Dave Dingwall's performance -- that is the only word for it -- in front of the Commons Public Accounts committee is simply the most disgraceful thing Canadian politics has seen since, well since Alfonso Gagliano's testimony. Even the wire-story coverage makes mocking reference to his "repeated memory lapses":
He couldn't recall ever meeting Chuck Guité, a former director of the sponsorship program, although prior testimony has suggested he met Dingwall regularly. The former minister later conceded he must have met Guite on occasion but couldn't remember details. Nor could Dingwall explain why his successor, Diane Marleau, would testify that Guite showed up on her first day as minister saying he reported to her office - highly unusual for a mid-level bureaucrat.
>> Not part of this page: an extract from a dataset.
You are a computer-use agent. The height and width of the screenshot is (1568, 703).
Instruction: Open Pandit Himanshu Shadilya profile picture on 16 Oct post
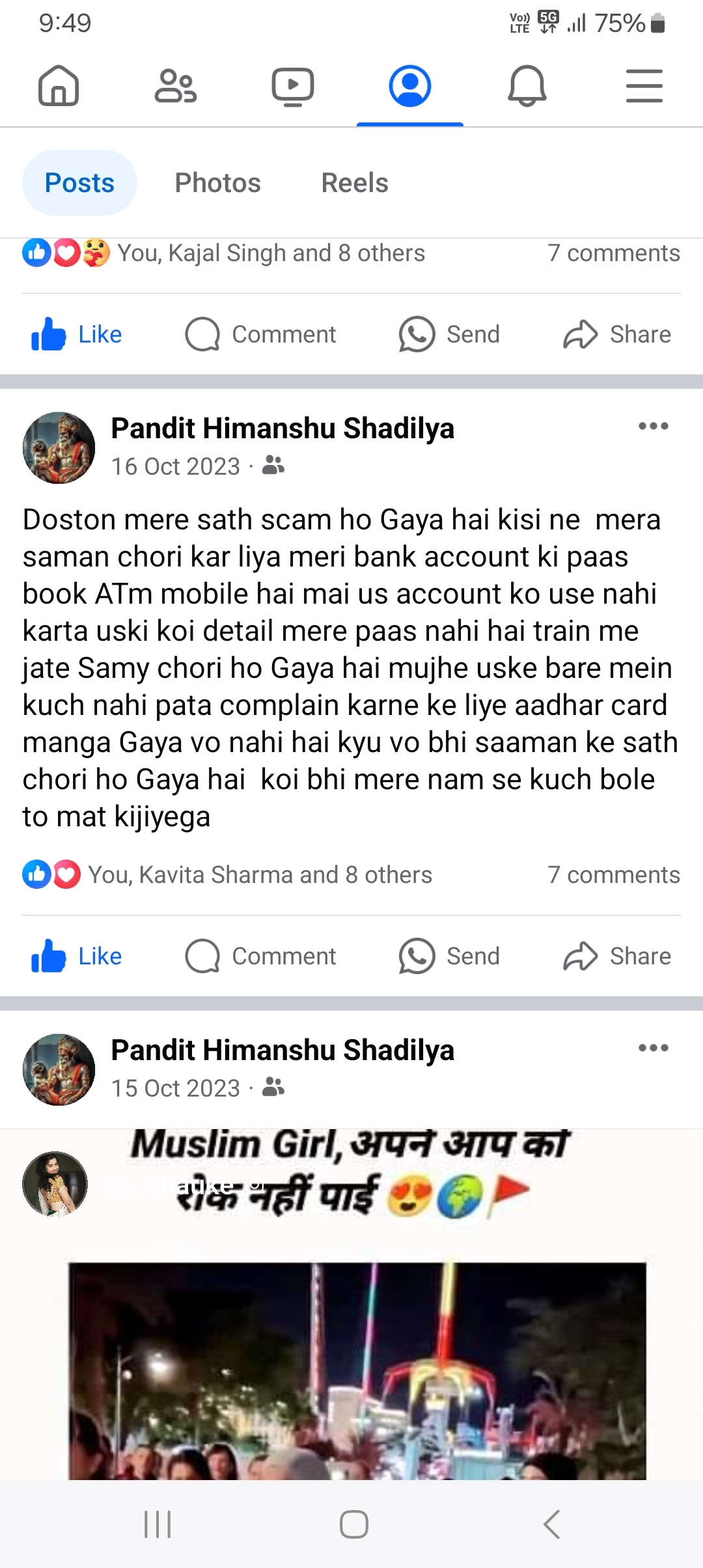pyautogui.click(x=59, y=447)
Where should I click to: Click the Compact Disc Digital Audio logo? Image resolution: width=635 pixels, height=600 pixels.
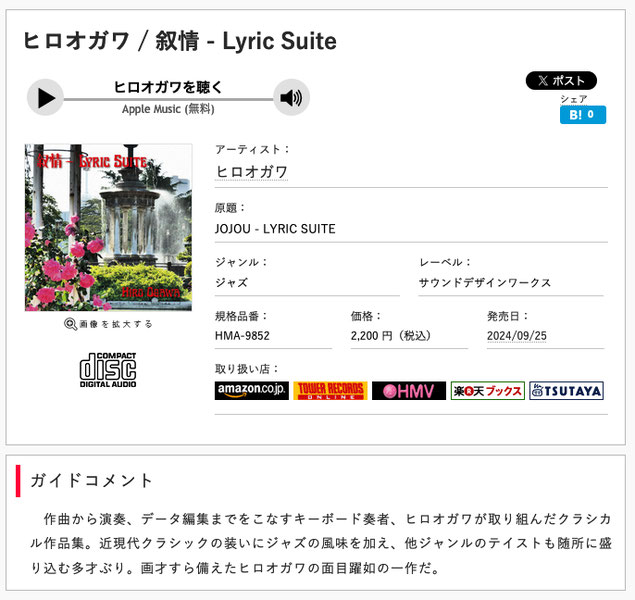[108, 370]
But that's just the start. A minister notorious for his enthusiastic turning of departmental budgets to political ends claims to have had no involvement -- none whatever -- in what his bureaucrats were up to, on the single most important file in federal politics, during the gravest crisis in our history. Nor, he suggests, did anyone else in Cabinet. His testimony is contradicted at another point by Allan Cutler, the Public Works whistle-blower who kept detailed notes of what went on at the department in that time. As PoliticsWatch reports,
Cutler testified about a Nov. 17 [1994] meeting between Guite, himself and other members of the contracting group at Public Works.  "At this meeting, Mr. Guite told us that normal rules and regulations should not apply to advertising," said Cutler. "He said he would talk to the minister to have them changed. "A week later, I was informed that myself and two other employees who worked for me would move to Mr. Guite's section and report to him immediately. At this point in time, Mr. Guite's responsibilities were expanded to include not only the selection of advertising agencies, but also the negotiation and award of contracts to selected agencies.
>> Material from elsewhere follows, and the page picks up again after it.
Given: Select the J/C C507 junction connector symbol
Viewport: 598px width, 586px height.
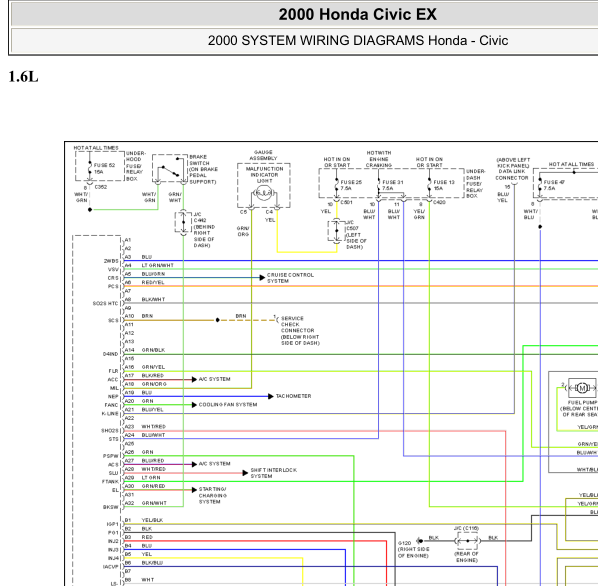Looking at the screenshot, I should coord(336,231).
Yet Dingwall claims not only to have no recollection of meeting Guité, except maybe once "10, 11 years ago," but that the first he had heard of any breach of procurement rules in his former department was last Friday, when Guité's two-year-old testimony to the committee was released. Small wonder that the committee chairman characterized his testimony, in unusually blunt terms, as "totally unbelievable." But that's just one opinion. Here's Warren Kinsella's review of his former boss (he was his executive assistant when all this was going on): "David Dingwall was extraordinarily impressive in his presentation to the Standing Committee. His detractors tried, mightily, to bring him down, but they failed."